O Tribunal de Justiça do Rio de Janeiro (TJRJ) registrou a concessão de 57.498 medidas protetivas de urgência entre janeiro e julho de 2026. O número representa uma alta de 43% em comparação ao mesmo período de 2025, quando foram concedidos 40.201 pedidos. O avanço reflete a intensificação das ações do Judiciário fluminense no combate e prevenção à violência contra a mulher em todo o estado.
Além do crescimento na proteção emergencial, as prisões de agressores também apresentaram alta entre janeiro e agosto de 2026 frente às 1.780 registradas no mesmo período do ano anterior. Até 20 de agosto, a Justiça fluminense contabilizou a realização de 12.508 audiências e a emissão de 48.506 sentenças ligadas ao tema.
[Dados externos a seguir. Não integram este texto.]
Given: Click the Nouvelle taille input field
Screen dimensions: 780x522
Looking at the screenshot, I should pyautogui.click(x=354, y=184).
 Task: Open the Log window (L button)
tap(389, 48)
O balanço ocorre em meio ao aumento de denúncias na região. De janeiro a julho, deram entrada 59.834 novos processos relativos à violência doméstica no TJRJ — cerca de 10 mil a mais que os 49.711 computados em igual intervalo de 2025. Das novas ações deste ano, 49,3% envolvem casos de violência física.
Apenas nos 20 primeiros dias de agosto, foram abertos 4.468 processos sobre violência de gênero. O levantamento também indica que, ao longo do primeiro semestre de 2026, o estado do Rio de Janeiro somou 70 novos registros de feminicídio.
Acolhimento humanizado
Para prestar suporte adequado às vítimas, o TJRJ mantém serviços de atendimento especializado. Entre janeiro e julho de 2026, a Sala Lilás, situada no Instituto Médico Legal (IML), efetuou 3.166 atendimentos humanizados a mulheres vítimas de violência física e sexual, visando amenizar a exposição e evitar a revitimização.
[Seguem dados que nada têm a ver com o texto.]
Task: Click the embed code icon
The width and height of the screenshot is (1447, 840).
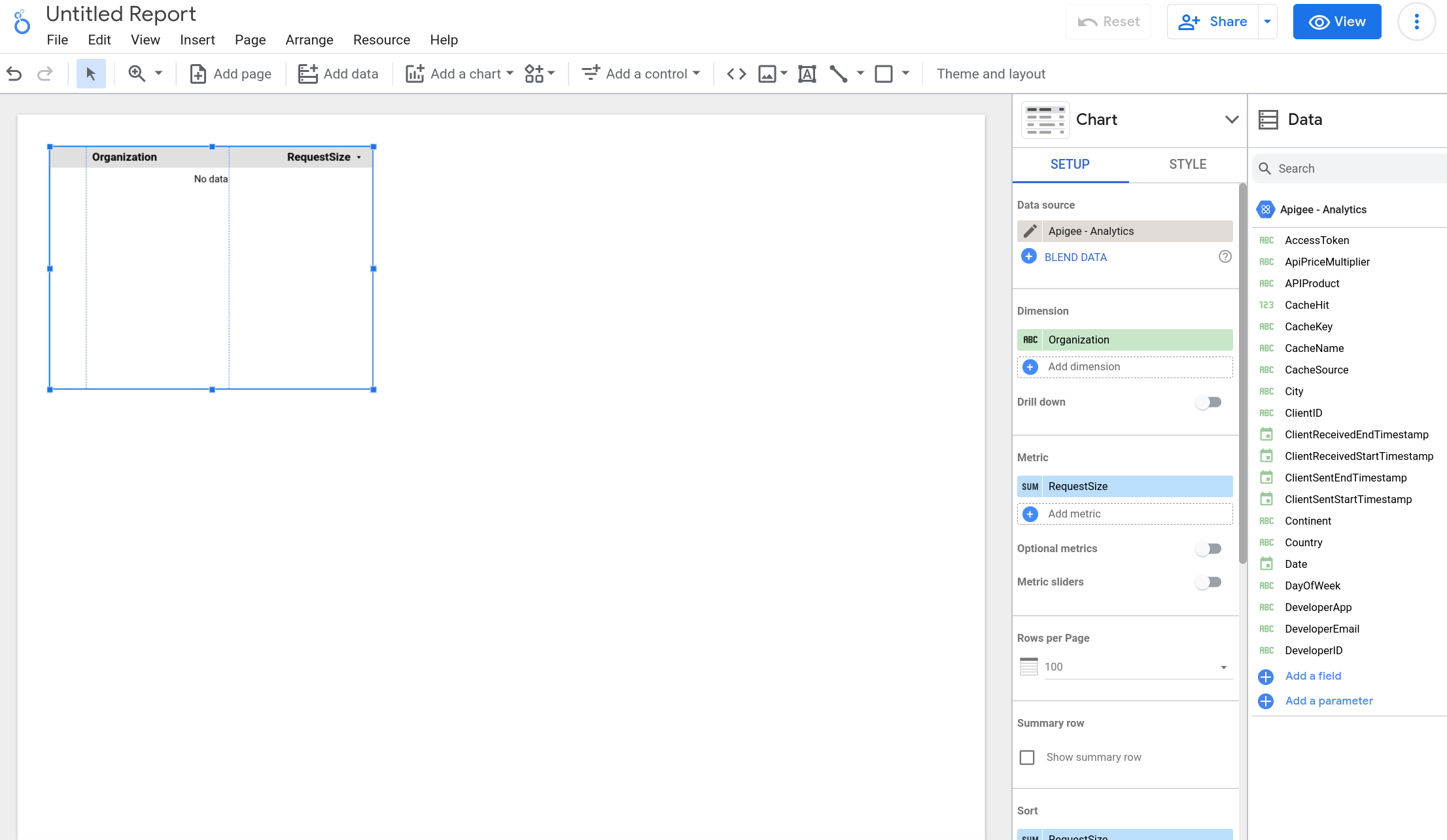Action: coord(736,73)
Tecnologia com o Maria da Penha Virtual
Outra ferramenta de destaque é o aplicativo Maria da Penha Virtual, que viabiliza a solicitação de proteção de forma remota e desburocratizada, dispensando o deslocamento inicial até o fórum. Até 20 de agosto, o sistema recebeu 3.788 solicitações de urgência, agilizando a garantia de direitos e a segurança das usuárias.